A descoberta acabou sendo um fenômeno global e foi relatada em pessoas da Holanda, Alemanha, Reino Unido e Cingapura.
Estudos que disssecam a resposta imune humana contra vírus SARS-CoV-2 começaram a caracterizar as respostas de células T específicas do antígeno SARS-CoV-2, e vários estudos descreveram ativação marcada de subconjuntos de células T em pacientes com Covid-19 aguda.
Surpreendentemente, estudos de células T específicos para antígenos realizados com cinco grupos relataram que 20-50% das pessoas que não foram expostas ao SARS-CoV-2 tiveram reatividade significativa de células T dirigida contra peptídeos correspondentes às sequências SARS-CoV.
Os estudos foram de grupos geograficamente diversas (Estados Unidos, Holanda, Alemanha, Cingapura e Reino Unido), e o padrão geral observado foi que a reatividade de células T encontrada em indivíduos não expostos foi predominantemente mediada por células T CD4+.
Especulou-se que esse fenômeno pode ser devido a respostas de memória preexistentes contra coronavírus do “resfriado comum” humano (HCoVs), como HCoV-OC43, HCoV-HKU1, HCoV-NL63 ou HCoV-229E. Esses HCoVs compartilham homologia de sequência parcial com o SARS-CoV-2, estão amplamente circulando na população em geral e são normalmente responsáveis por sintomas respiratórios leves.

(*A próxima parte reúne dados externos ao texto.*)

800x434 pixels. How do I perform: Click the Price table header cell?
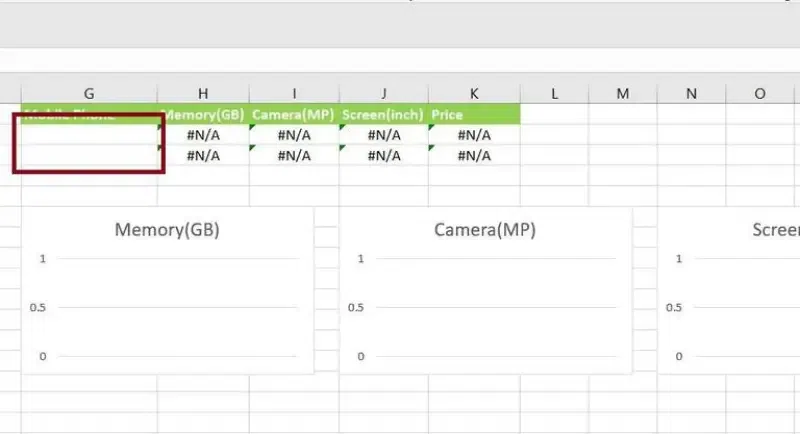[474, 114]
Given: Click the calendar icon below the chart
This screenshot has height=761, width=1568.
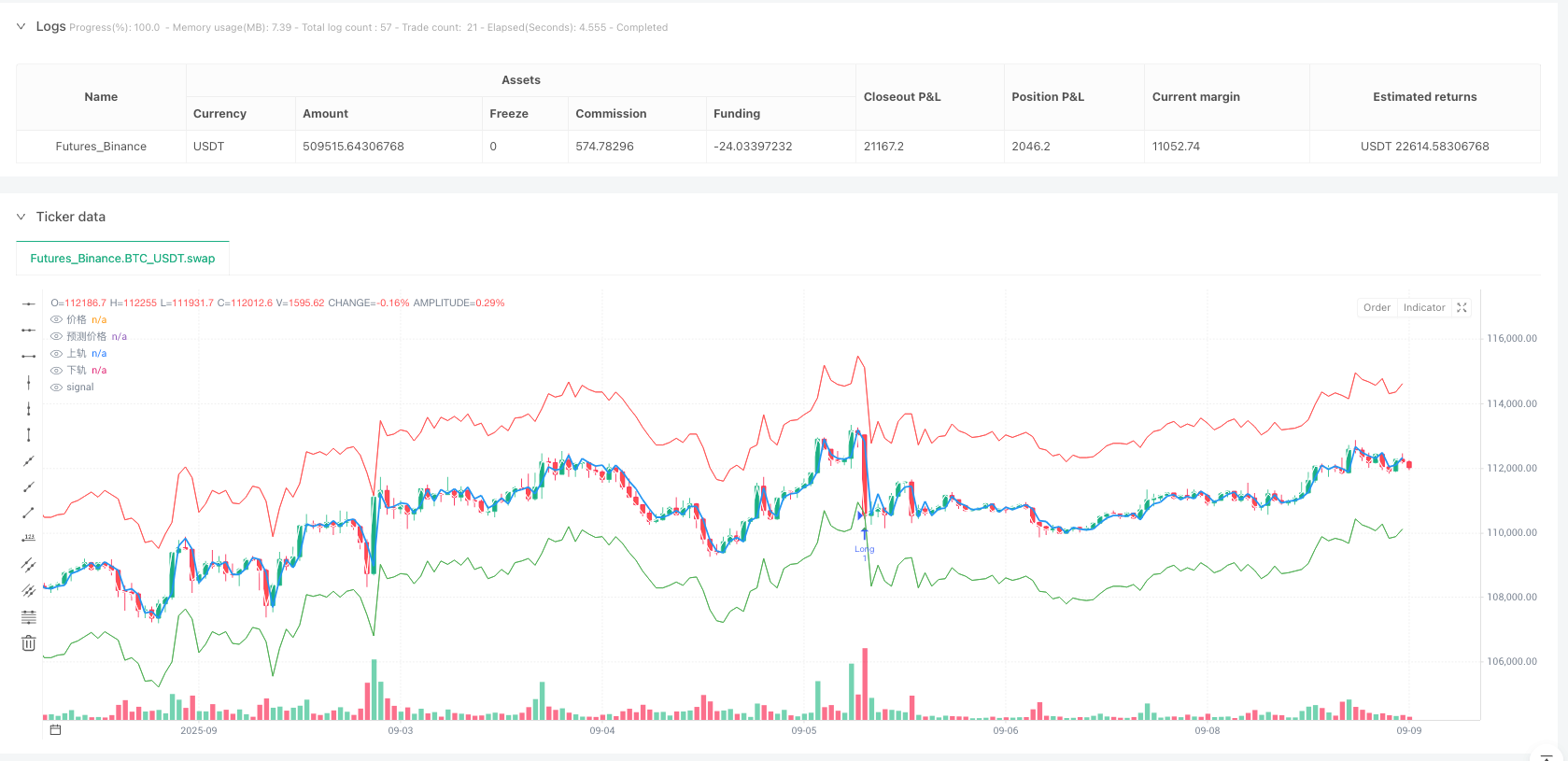Looking at the screenshot, I should (x=55, y=730).
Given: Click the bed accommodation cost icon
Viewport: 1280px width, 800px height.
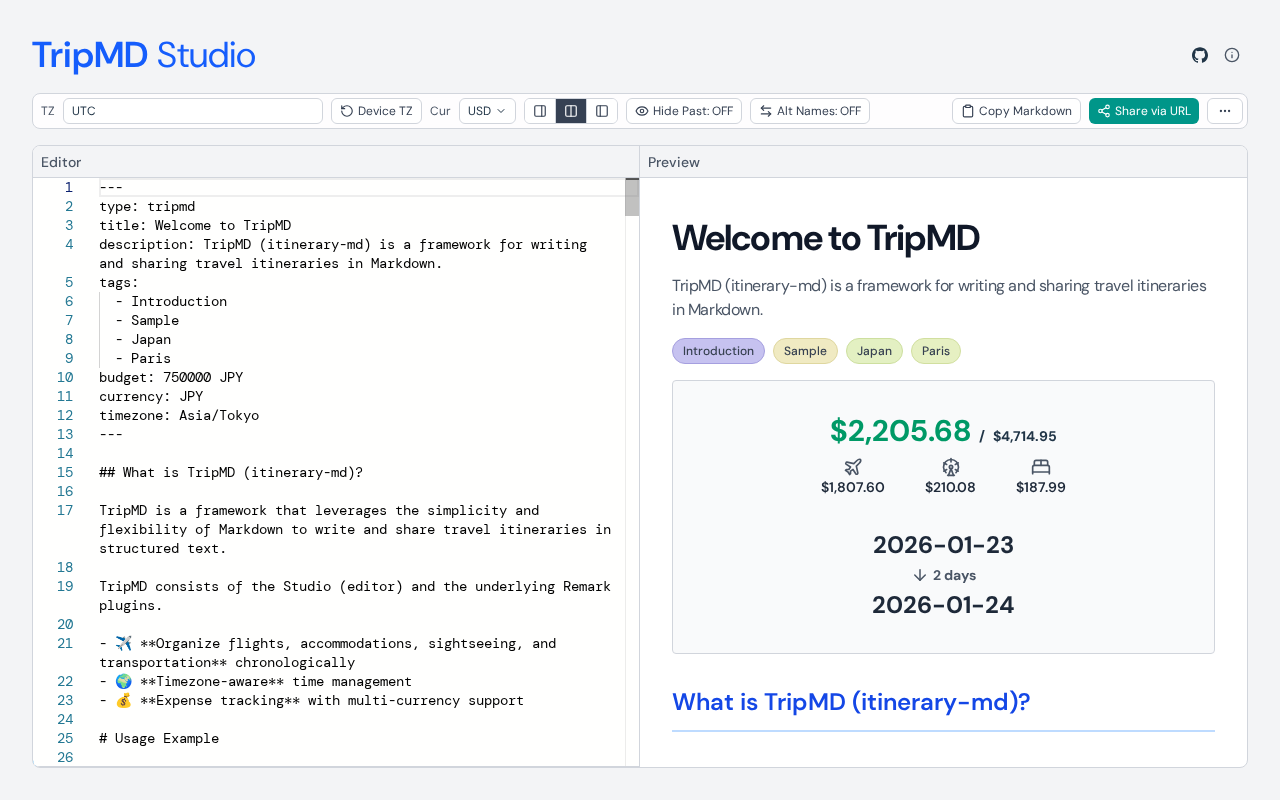Looking at the screenshot, I should (1041, 467).
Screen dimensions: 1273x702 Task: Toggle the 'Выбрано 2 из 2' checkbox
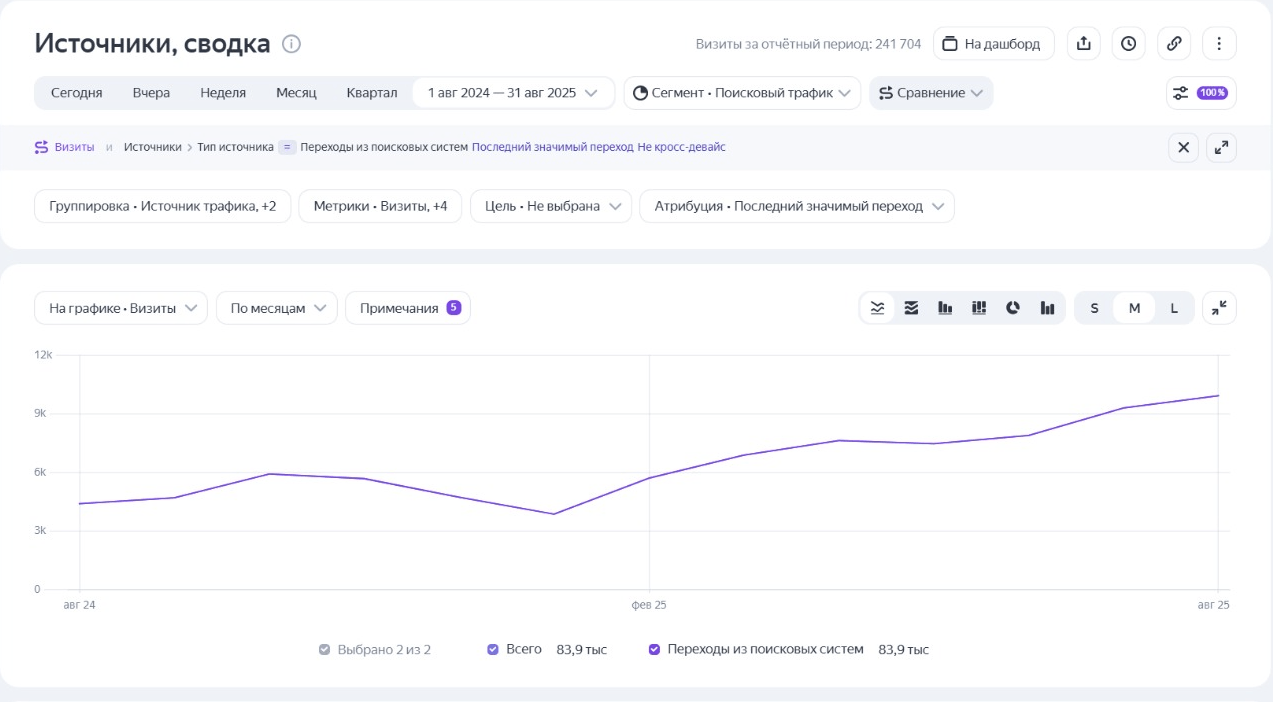[324, 650]
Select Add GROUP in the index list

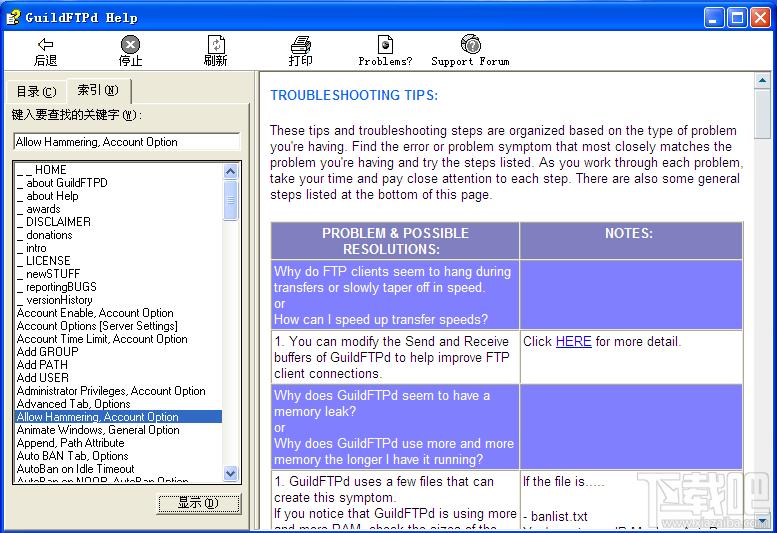pyautogui.click(x=48, y=352)
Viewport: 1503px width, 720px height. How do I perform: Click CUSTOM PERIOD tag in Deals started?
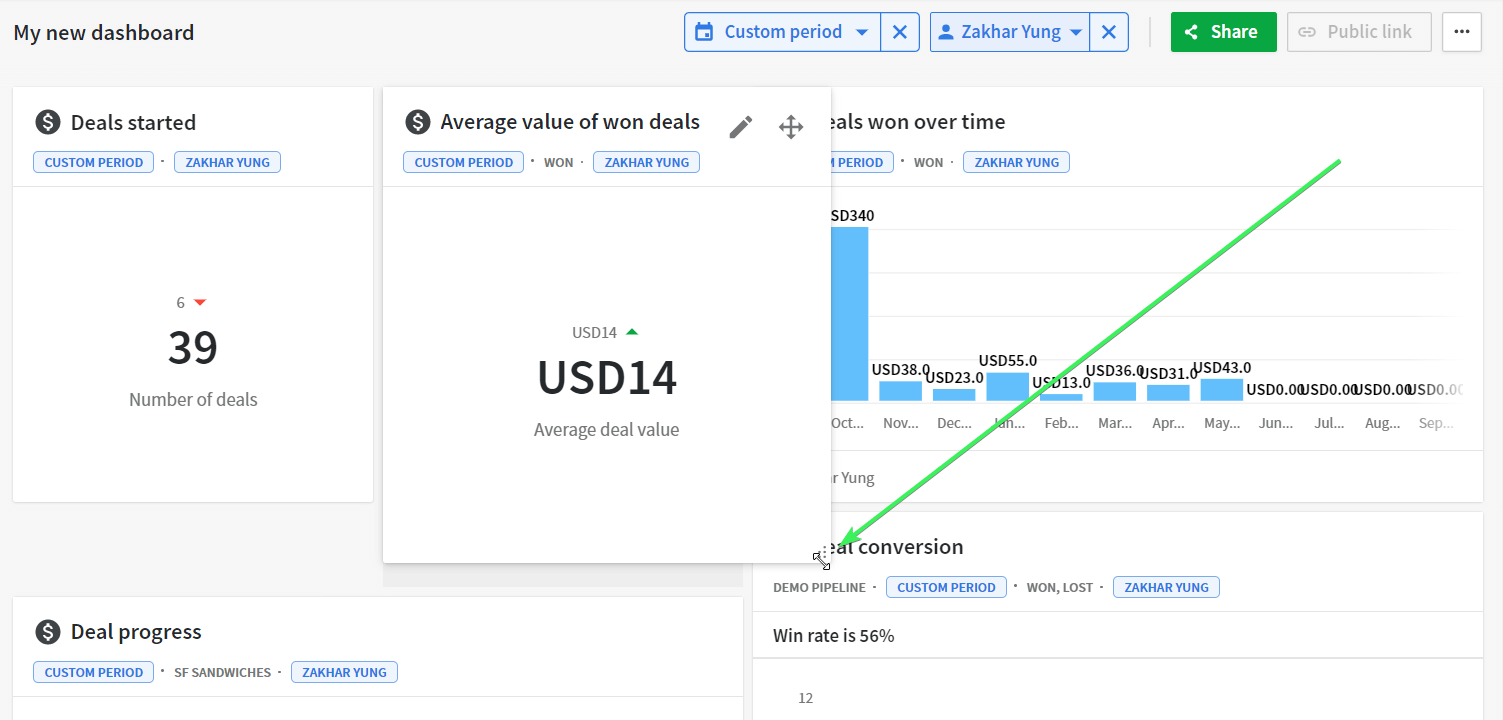coord(94,162)
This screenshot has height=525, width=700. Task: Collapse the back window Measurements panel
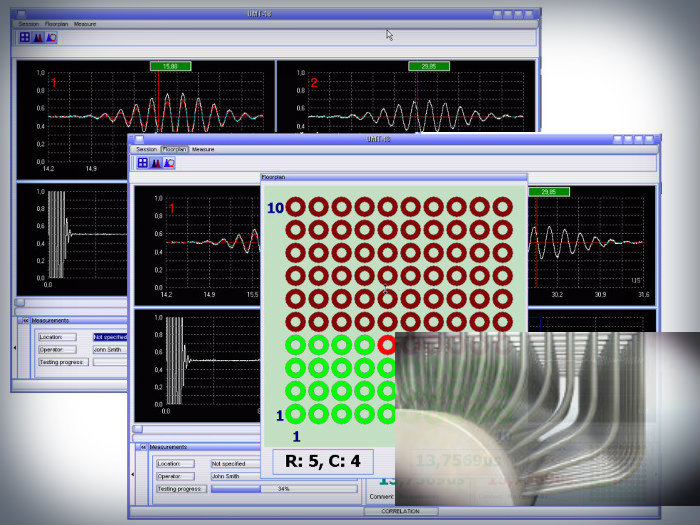tap(25, 321)
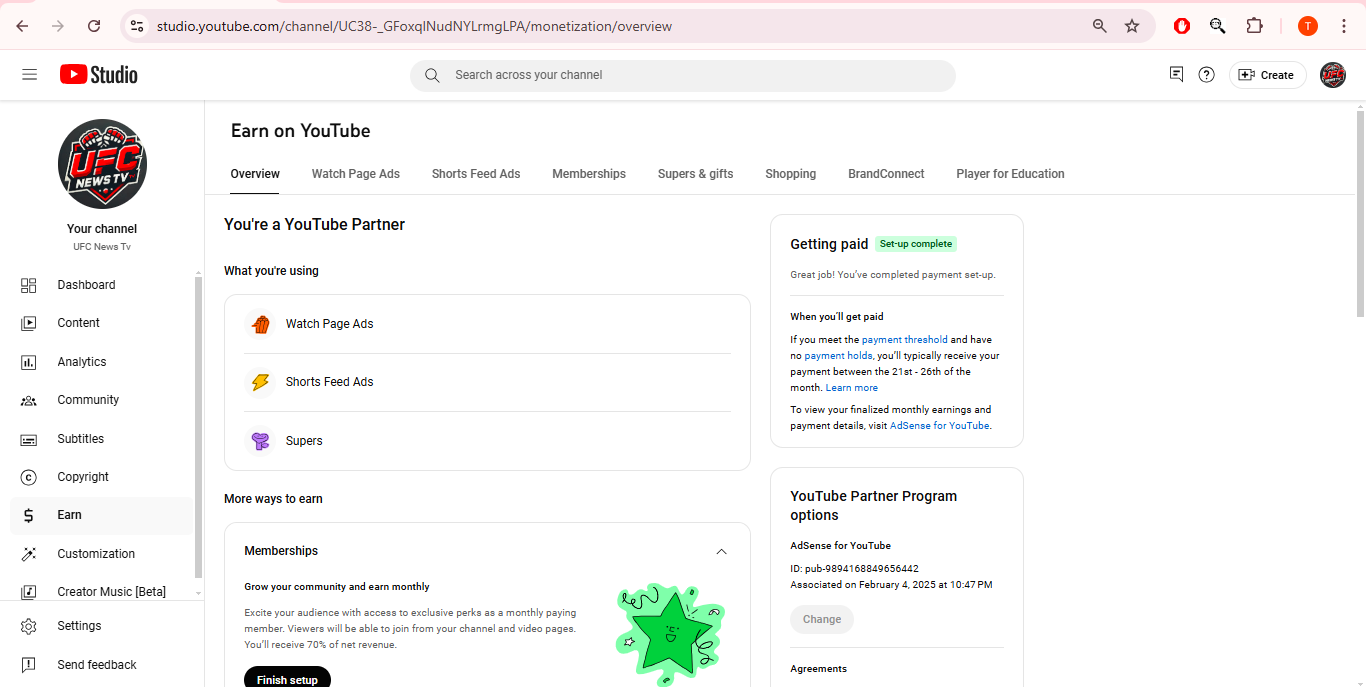Viewport: 1366px width, 687px height.
Task: Open the hamburger navigation menu
Action: click(29, 75)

No entanto, a hipótese de imunidade de reação cruzada entre SARS-CoV-2 e HCoVs do resfriado comum ainda aguarda ensaios experimentais.
A potencial imunidade de célula T reativa cruzada preexistente ao SARS-CoV-2 tem amplas implicações, pois poderia explicar aspectos dos desfechos clínicos diferenciais de Covid-19, influenciar modelos epidemiológicos de imunidade de rebanho ou afetar o desempenho de vacinas candidatas.
Em resumo, foram identificados mais de 140 epítopos de células T humanas derivados do genoma de SARS-CoV-2, com evidências diretas de que várias células T CD4+ que reagem aos epítopos SARS-CoV-2 na verdade reagem de forma cruzada com as sequências homólogas correspondentes de qualquer um dos vários HCoVs diferentes comumente circulantes, e que essas células reativas são células T CD4+ de memória amplamente canônicas. “Esses achados de especificidades de células T de reatividade cruzada de HCoV contrastam fortemente com os anticorpos neutralizantes de HCoV, que são específicos da espécie de HCoV e não mostraram reatividade cruzada contra SARS-CoV-2 RBD. Com base nesses dados, é plausível levantar a hipótese de que a memória de células T HCoV CD4+ de reação cruzada pré-existente em alguns doadores poderia ser um fator contribuinte para variações nos resultados da doença de paciente COVID-19, mas isso é atualmente altamente especulativo”, conclui o trabalho.
“Sabíamos que havia reatividade pré-existente e este estudo fornece evidências moleculares diretas muito fortes de que as células T de memória podem ‘ver’ sequências que são muito semelhantes entre coronavírus do resfriado comum e SARS-CoV-2”, diz o Dr. Sette.
Os pesquisadores também descobriram que, embora algumas células T com reatividade cruzada tenham como alvo a proteína spike do SARS-CoV-2 – a região do vírus que reconhece e se liga a células humanas, a memória imunológica pré-existente também foi direcionada para outras proteínas do SARS-CoV-2.
Essa descoberta é relevante, explica Sette, uma vez que a maioria das vacinas candidatas tem como alvo principalmente a proteína spike. O achado sugere que a inclusão de alvos SARS-CoV-2 adicionais pode aumentar o potencial de tirar proveito dessa reatividade cruzada e produzir vacinas mais potentes.
*Com informações do La Jolla Institute for Immunology.